REQUIRED WORK:
Nothing in the records may change. Print them all again.

SOURCE MATERIAL:
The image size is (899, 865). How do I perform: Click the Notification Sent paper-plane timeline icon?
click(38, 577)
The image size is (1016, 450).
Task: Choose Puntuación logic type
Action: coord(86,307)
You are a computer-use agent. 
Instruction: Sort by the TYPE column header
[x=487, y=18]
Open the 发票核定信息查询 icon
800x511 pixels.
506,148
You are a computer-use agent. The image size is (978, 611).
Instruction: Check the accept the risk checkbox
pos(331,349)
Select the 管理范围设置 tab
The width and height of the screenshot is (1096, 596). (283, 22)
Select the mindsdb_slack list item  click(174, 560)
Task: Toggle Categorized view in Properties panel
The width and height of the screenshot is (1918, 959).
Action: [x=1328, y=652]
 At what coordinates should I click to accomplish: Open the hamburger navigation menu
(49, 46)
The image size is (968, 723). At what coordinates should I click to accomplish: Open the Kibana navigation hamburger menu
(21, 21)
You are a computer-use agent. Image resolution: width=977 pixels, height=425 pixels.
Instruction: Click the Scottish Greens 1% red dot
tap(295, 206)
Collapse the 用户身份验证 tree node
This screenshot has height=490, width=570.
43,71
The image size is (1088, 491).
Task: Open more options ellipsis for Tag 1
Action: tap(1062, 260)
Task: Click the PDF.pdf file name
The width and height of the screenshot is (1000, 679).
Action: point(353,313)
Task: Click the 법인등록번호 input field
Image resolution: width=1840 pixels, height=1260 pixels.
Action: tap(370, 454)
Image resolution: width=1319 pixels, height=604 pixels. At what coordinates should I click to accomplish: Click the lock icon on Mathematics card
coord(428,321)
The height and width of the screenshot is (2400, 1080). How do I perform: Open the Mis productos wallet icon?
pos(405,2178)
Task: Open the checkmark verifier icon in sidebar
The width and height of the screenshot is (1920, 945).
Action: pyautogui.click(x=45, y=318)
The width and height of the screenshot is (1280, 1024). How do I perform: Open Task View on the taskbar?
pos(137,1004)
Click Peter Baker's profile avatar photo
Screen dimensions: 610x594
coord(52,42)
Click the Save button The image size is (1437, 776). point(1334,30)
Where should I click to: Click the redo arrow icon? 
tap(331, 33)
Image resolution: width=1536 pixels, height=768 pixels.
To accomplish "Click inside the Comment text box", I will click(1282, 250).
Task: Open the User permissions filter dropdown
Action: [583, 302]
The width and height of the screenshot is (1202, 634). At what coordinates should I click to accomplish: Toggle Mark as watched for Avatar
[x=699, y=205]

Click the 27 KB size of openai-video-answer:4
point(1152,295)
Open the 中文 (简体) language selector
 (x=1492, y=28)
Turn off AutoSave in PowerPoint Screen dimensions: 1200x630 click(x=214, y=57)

THE COMPLETED TASK:
The image size is (899, 865). How do I perform: Click the Notification Sent paper-plane timeline icon?
click(38, 577)
The image size is (1016, 450).
Task: Choose Puntuación logic type
Action: coord(86,307)
You are a computer-use agent. 
Instruction: Sort by the TYPE column header
[x=487, y=18]
Open the 发票核定信息查询 icon
800x511 pixels.
506,148
You are a computer-use agent. The image size is (978, 611).
Instruction: Check the accept the risk checkbox
pos(331,349)
Select the 管理范围设置 tab
The width and height of the screenshot is (1096, 596). (283, 22)
Select the mindsdb_slack list item  click(174, 560)
Task: Toggle Categorized view in Properties panel
The width and height of the screenshot is (1918, 959).
Action: [x=1328, y=652]
 At what coordinates should I click to accomplish: Open the hamburger navigation menu
(49, 46)
The image size is (968, 723). At what coordinates should I click to accomplish: Open the Kibana navigation hamburger menu
(21, 21)
You are a computer-use agent. Image resolution: width=977 pixels, height=425 pixels.
Instruction: Click the Scottish Greens 1% red dot
tap(295, 206)
Collapse the 用户身份验证 tree node
This screenshot has height=490, width=570.
43,71
The image size is (1088, 491).
Task: Open more options ellipsis for Tag 1
Action: tap(1062, 260)
Task: Click the PDF.pdf file name
The width and height of the screenshot is (1000, 679).
Action: point(353,313)
Task: Click the 법인등록번호 input field
Image resolution: width=1840 pixels, height=1260 pixels.
Action: tap(370, 454)
Image resolution: width=1319 pixels, height=604 pixels. At what coordinates should I click to accomplish: Click the lock icon on Mathematics card
coord(428,321)
The height and width of the screenshot is (2400, 1080). How do I perform: Open the Mis productos wallet icon?
pos(405,2178)
Task: Open the checkmark verifier icon in sidebar
The width and height of the screenshot is (1920, 945).
Action: pyautogui.click(x=45, y=318)
The width and height of the screenshot is (1280, 1024). How do I perform: Open Task View on the taskbar?
pos(137,1004)
Click Peter Baker's profile avatar photo
Screen dimensions: 610x594
coord(52,42)
Click the Save button The image size is (1437, 776). point(1334,30)
Where should I click to: Click the redo arrow icon? 
tap(331, 33)
Image resolution: width=1536 pixels, height=768 pixels.
To accomplish "Click inside the Comment text box", I will click(1282, 250).
Task: Open the User permissions filter dropdown
Action: [583, 302]
The width and height of the screenshot is (1202, 634). At what coordinates should I click to accomplish: Toggle Mark as watched for Avatar
[x=699, y=205]

Click the 27 KB size of openai-video-answer:4
point(1152,295)
Open the 中文 (简体) language selector
 (x=1492, y=28)
Turn off AutoSave in PowerPoint Screen dimensions: 1200x630 click(x=214, y=57)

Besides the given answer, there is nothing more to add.